So these platforms are in critical areas that are important, in terms of size and potential impact and that had been in a durable position.
So it means this criteria has been met in the last 15 years, meaning it's not just by chance that they had a lot of users seasonality‑wise, and so these platforms have been used for years.
And what is the aim of this? Why this new regulation? Well, the main reason is the existing regulation and competition law, which is aimed to sanction anticompetitive behaviors usually has for many different reasons. Certain conducts are typical of these platforms, and things come in slowly.
So before any abuse of power can take place in the economic sense of the word, try to create new roles, new obligations to these platforms so they cannot abuse their position of power.
So once the platforms are designated as gatekeepers ‑‑ and here you have the usual platforms that you have in mind.
Alphabet ‑‑ so that's the Google conglomerate. We're talking about Amazon, Apple, Meta, all the Facebook family products, and Microsoft.
So we're talking about the main platforms that have the most powers in the Internet.
So these gatekeepers that have already been designated because they meet the criteria I was talking about before have new obligation that they didn't have until two years ago. So the obligation are different ways of trying to make the platforms not abuse their power.
So the first one is they have to allow business to offer the products and services outside of the platform. So it would just be many cases where, for example, an app by a small developer or big developers have the issue that they have to go through the App Store, which takes a big cut, usually around 30%. And they cannot promote, in any way, to pay outside the platform.
So the platform abuse, the fact that it's precisely the gatekeeper between people who have the phones and want apps because the only way to reach the apps is through the store.
So extract all the value from the apps.
That ends up not benefitting consumers because then apps are going to be of lower quality. There's going to be less apps and less incentives to go into their market because it's too expensive.
The provisions about the access to data, usually the business users or the seller on Amazon usually don't have access to the data about the people they interact with, which they could use to make their services of higher quality. The new obligation is they have to give access to better compete.
Another third obligation is to allow users to uninstall preinstalled apps.
Many platforms ‑‑ the system of the phone, there's apps you cannot uninstall the preinstalled apps. Apple is an example. They put it there. You cannot take it out. So now they're obliged to let you take it out. So there's new competition. If you want to use Duck Duck Go, you can download there.
There's personal data from different platforms. So, for example, Google has a lot of different platforms with the same users so they know where you go looking for food in Maps. They know where to go with the search service. So if you don't give consent, they can use that. So the power to merge from my markets, nobody can challenge them from any market because it's very difficult to replicate the fact that few gatekeepers have multiple access.
Think of this for business users, people who use the Microsoft suite, who have the cloud and the oppressive system, they collect all the data, and it's very difficult for someone from a non‑gatekeeping platform to replicate it.
In the same spirit, another thing is ensuring interoperability. So it's a classic problem that a lot of complementers are facing.
Finally, about the ‑‑ market, there's data and pricing. That's concentrated and they control the value chain of online advertising. So, again, it's very difficult to compete with that, which, in turn, leads to higher prices for advertising and eventually higher prizes for users for anything they're advertising online.

**Brief 1:** Reproduce the part of the gatekeeper platforms transcript between "So these platforms are" and "position of power.", inclusive.
**Brief 2:** According to the gatekeeper platforms transcript, what cut does the App Store usually take?

**Supplied data:**
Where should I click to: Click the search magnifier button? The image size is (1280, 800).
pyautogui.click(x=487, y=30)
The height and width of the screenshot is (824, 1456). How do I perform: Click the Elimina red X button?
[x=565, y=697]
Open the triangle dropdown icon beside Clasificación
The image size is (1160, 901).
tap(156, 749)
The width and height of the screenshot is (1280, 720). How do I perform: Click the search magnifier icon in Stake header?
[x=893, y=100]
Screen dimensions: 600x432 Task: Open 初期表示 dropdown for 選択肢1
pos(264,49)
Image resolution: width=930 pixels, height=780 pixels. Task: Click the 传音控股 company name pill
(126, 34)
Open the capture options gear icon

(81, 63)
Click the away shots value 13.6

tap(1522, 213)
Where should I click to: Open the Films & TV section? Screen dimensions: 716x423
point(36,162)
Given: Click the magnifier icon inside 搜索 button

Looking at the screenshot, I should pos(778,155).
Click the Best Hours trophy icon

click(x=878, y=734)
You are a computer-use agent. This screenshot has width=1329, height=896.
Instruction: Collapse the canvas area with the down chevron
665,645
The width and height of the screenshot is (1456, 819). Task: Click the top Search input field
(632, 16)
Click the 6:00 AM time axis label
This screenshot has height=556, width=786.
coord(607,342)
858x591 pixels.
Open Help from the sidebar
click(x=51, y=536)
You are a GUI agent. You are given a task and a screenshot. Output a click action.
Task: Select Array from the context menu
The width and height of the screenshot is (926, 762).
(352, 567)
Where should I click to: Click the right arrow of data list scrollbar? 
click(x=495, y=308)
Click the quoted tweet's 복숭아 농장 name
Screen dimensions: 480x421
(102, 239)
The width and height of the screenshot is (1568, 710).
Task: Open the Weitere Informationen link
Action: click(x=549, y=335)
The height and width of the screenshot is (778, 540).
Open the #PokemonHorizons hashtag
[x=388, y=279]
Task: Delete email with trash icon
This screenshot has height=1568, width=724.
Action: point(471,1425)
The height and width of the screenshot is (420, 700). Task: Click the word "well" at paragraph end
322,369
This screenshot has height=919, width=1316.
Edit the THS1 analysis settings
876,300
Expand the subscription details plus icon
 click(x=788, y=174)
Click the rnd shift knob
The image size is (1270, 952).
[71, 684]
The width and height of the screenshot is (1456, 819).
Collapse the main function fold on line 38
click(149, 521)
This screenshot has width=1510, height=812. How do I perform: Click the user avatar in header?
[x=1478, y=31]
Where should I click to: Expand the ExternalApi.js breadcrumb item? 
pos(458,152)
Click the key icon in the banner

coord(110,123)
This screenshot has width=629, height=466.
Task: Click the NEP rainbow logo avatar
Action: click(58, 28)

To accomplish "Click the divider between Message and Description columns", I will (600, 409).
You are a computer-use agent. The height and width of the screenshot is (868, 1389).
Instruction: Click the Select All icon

**Answer 1:**
So these platforms are in critical areas that are important, in terms of size and potential impact and that had been in a durable position.
So it means this criteria has been met in the last 15 years, meaning it's not just by chance that they had a lot of users seasonality‑wise, and so these platforms have been used for years.
And what is the aim of this? Why this new regulation? Well, the main reason is the existing regulation and competition law, which is aimed to sanction anticompetitive behaviors usually has for many different reasons. Certain conducts are typical of these platforms, and things come in slowly.
So before any abuse of power can take place in the economic sense of the word, try to create new roles, new obligations to these platforms so they cannot abuse their position of power.

**Answer 2:** Usually around 30%.